En la Cañada
Una de las niñas cuyo hogar, una infravivienda, será derruida en breve y desalojada, junto a uno de los cientos de gatos que quedarán abandonados a su suerte.  JORGE PARÍS

La Cañada Real Galiana transcurre por Madrid como una columna vertebral que una mayoría de madrileños prefiere no ver, cuya existencia incluso desconocen. 14 kilómetros que parten de Coslada y pasan por la capital hasta terminar en Rivas Vaciamadrid, tocando casi el municipio de Getafe.

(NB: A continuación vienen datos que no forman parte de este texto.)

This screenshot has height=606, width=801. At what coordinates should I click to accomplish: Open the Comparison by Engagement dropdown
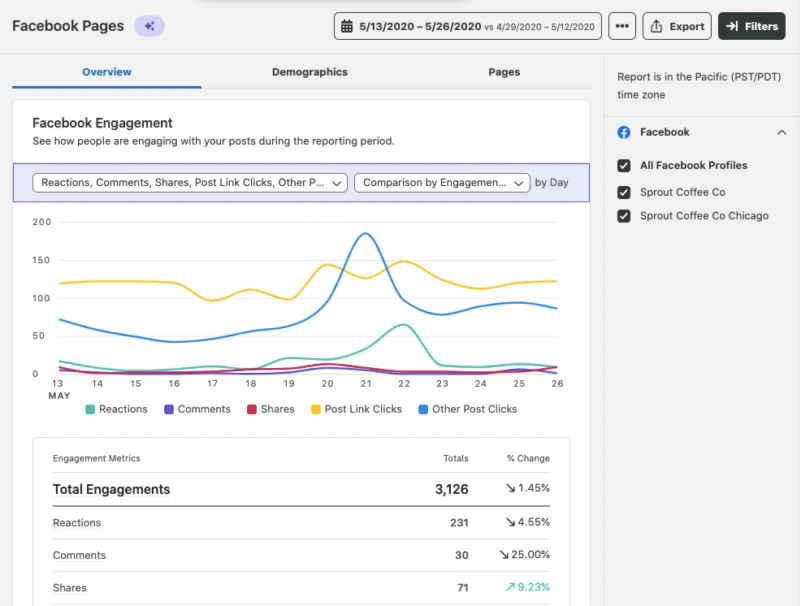(442, 183)
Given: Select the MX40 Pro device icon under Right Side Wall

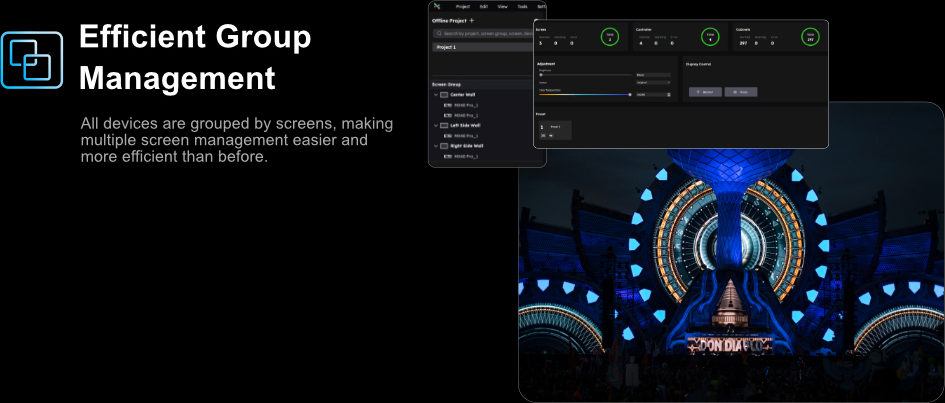Looking at the screenshot, I should (448, 156).
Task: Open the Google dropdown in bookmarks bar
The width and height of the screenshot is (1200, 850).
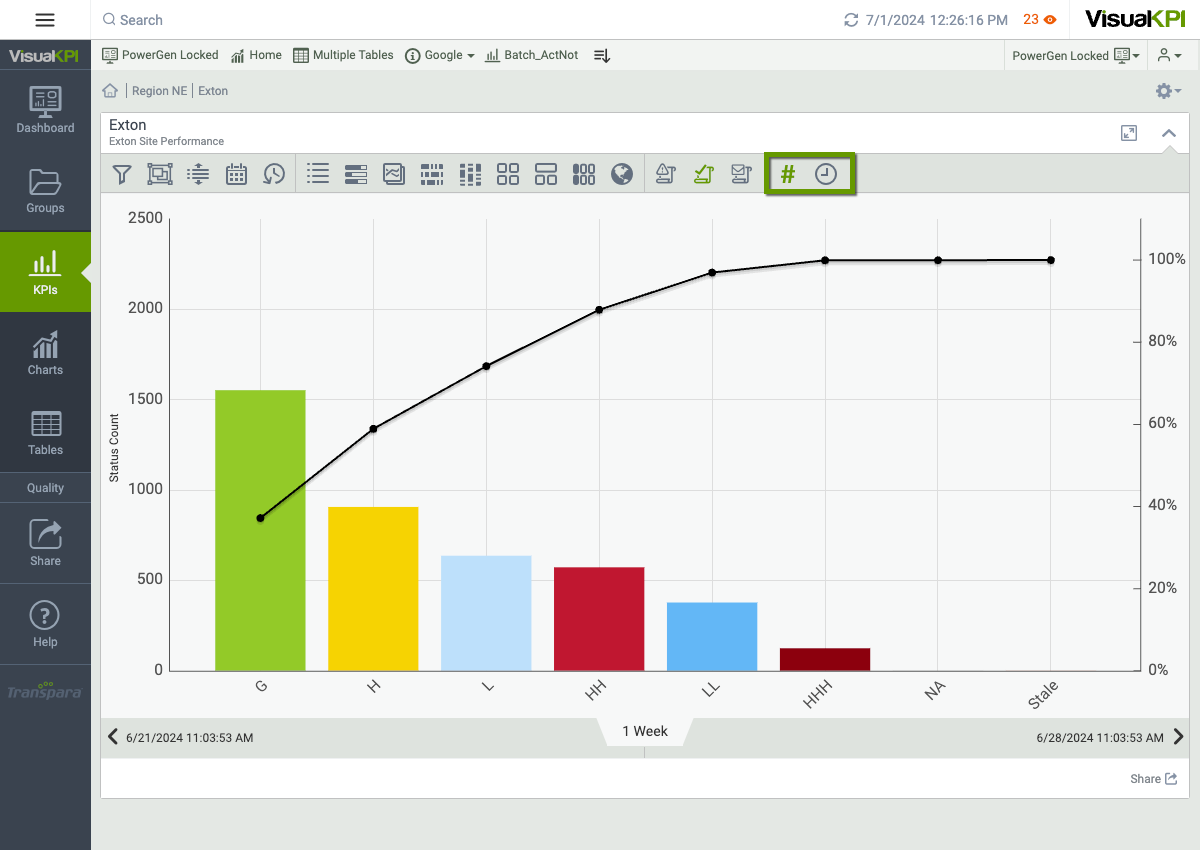Action: click(440, 56)
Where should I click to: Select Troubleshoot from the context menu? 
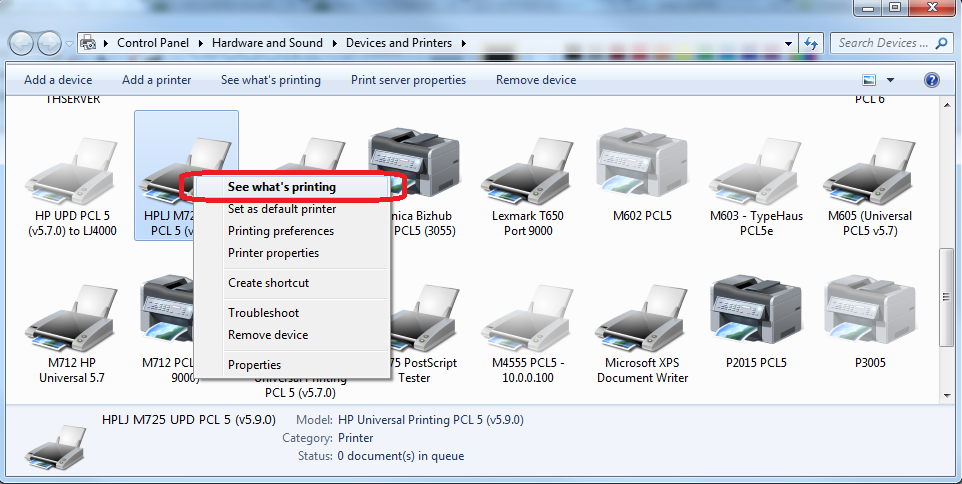[263, 313]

Personas de todo tipo de procedencia llevan asentándose en lo que fue una vía pecuaria hasta 2011 desde mediados del siglo pasado: inmigrantes rurales de distintas partes de España; madrileños que quisieron vivir allí o contar en esa zona con una segunda vivienda; españoles de etnia gitana; familias de Marruecos y Rumanía y poblaciones de otros núcleos chabolistas desmantelados. Una larga y heterogénea zona de asentamientos dividida en seis sectores en los que viven 7,283 personas, 2.548 de ellos menores de edad, según los últimos datos oficiales. El más poblado y conflictivo es el último, el sexto, con 2.953 habitantes, 1.211 de ellos menores.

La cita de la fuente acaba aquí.